Personagens são imortais? Não, só os bons sobrevivem por muito tempo e ressuscitam renovados a cada leitura. É o caso do adolescente Daniel, criado pelo escritor, documentarista e diretor de TV Hermes Leal. De coração puro, apanhando do pai e da vida, o rapazinho vai descobrindo o mundo por linhas tortas. Se na história bíblica a humanidade perde a inocência comendo do fruto proibido, Daniel compreende o mundo dos adultos dividindo a primeira maçã da sua vida com uma... (não vou revelar). Ele tentou ver uma mulher pelada num puteiro, mas acabou vendo a primeira nudez em circunstância que jamais imaginaria. E não era nenhuma prostituta, muito longe disso, era uma... (outro segredo que o leitor irá descobrir).

Neste romance baseado em fatos reais, embora não autobiográfico, Leal dá um pulinho até o final da década de 1960 para ver o que se passava em pleno sertão amazônico, numa cidadezinha “desconectada do mundo”, às margens do rio Tocantins. E nos apresenta Daniel, um garoto quase índio, que, pouco a pouco, acaba inoculado pelo veneno da “civilização”, tendo a sua trajetória virada de ponta-cabeça.

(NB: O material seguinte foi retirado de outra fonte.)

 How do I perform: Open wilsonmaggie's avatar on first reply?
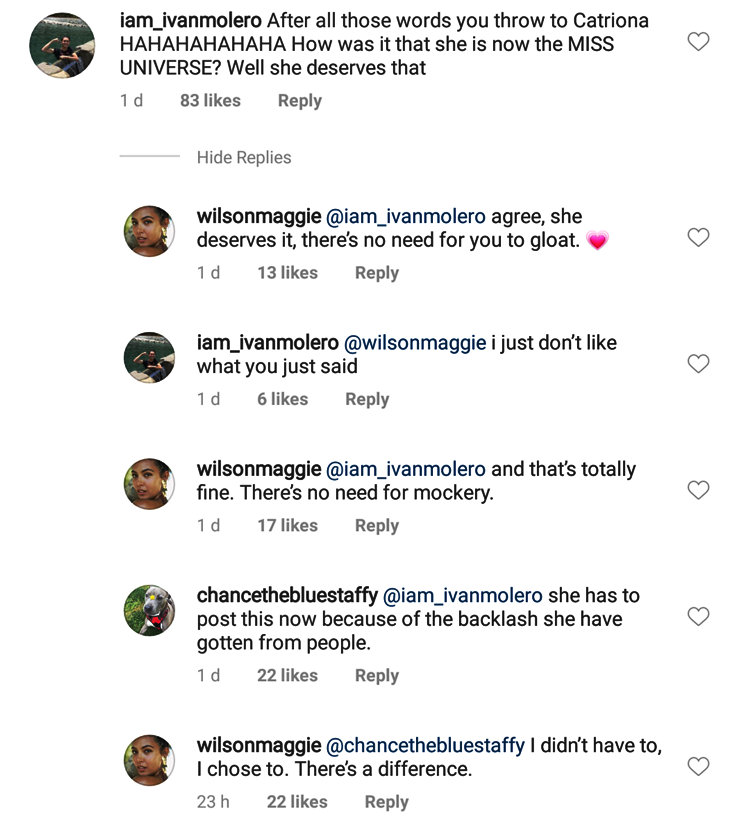coord(149,232)
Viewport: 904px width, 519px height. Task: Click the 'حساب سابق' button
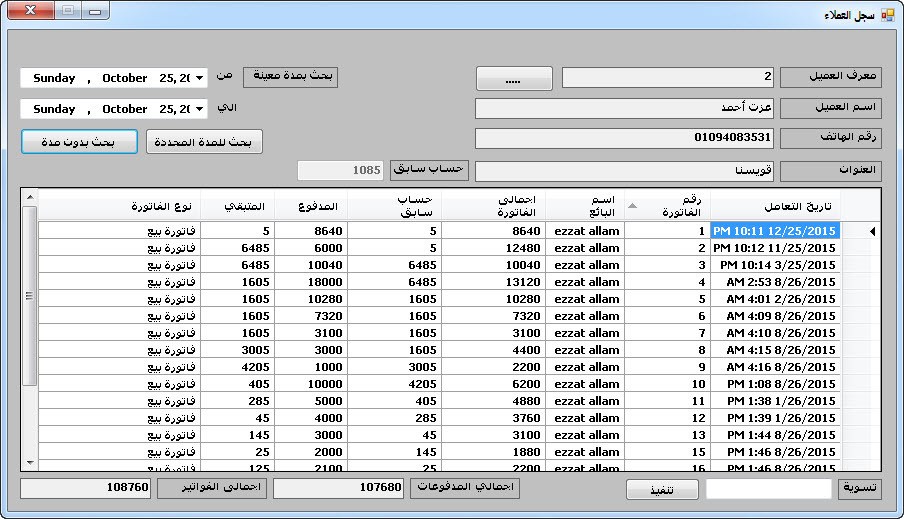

Era o tempo da Guerra Fria entre Estados Unidos e Rússia, da Guerra do Vietnã, do rock requebrante, da chegada do homem à Lua, dos primeiros televisores nos lares brasileiros, do Mobral (Movimento Brasileiro de Alfabetização), dos Beatles, da férrea censura militar e das guerrilhas. Sim, das guerrilhas, que entram na vida de Daniel visceralmente, colocando por terra o seu sonho de simplesmente casar-se com o primeiro amor e depois mudar-se para uma cidade grande, cujas notícias recebia pelo rádio e através de revistas envelhecidas.

O leitor conviverá com personagens expressivos, como o barbeiro Alfredo, que mantinha uma banda de jazz em pleno sertão, com o pai de Daniel, um homem sem nome, ferreiro grosseirão e opressor, que, obstinadamente, construía um abrigo para proteger a família dos eventuais efeitos de uma bomba atômica, como se fosse uma arca de Noé, e outras figuras marcantes, como o jovem Victor, carioca enviado ao lugarejo para se tratar de uma doença grave com águas sulfurosas, sem contar o soldado do exército Geraldo, que ganha por cabeça, literalmente, caçando guerrilheiros na selva, entre outros.

Tudo é muito forte e pungente em Antes que o sonho acabe. Leal utiliza uma linguagem informal, de cabelos ainda molhados e soltos, de quem acaba de sair do banho. As suas frases vestem sandálias, fogem da gramática bem-comportada e ganham velocidade, encadeadas em determinados trechos como se fossem simples palavras, para dizer depressa, informar sem respirar, para não perder o fio da meada. E o coração do leitor sai fortalecido, cheio de adrenalina. Uma aula de vida, uma aula de história sem qualquer didatismo. É o leitor sentindo na pele o que Daniel sentiu.

Texto de apresentação do livro, do jornalista Jaime Pereira da Silva, de São Paulo.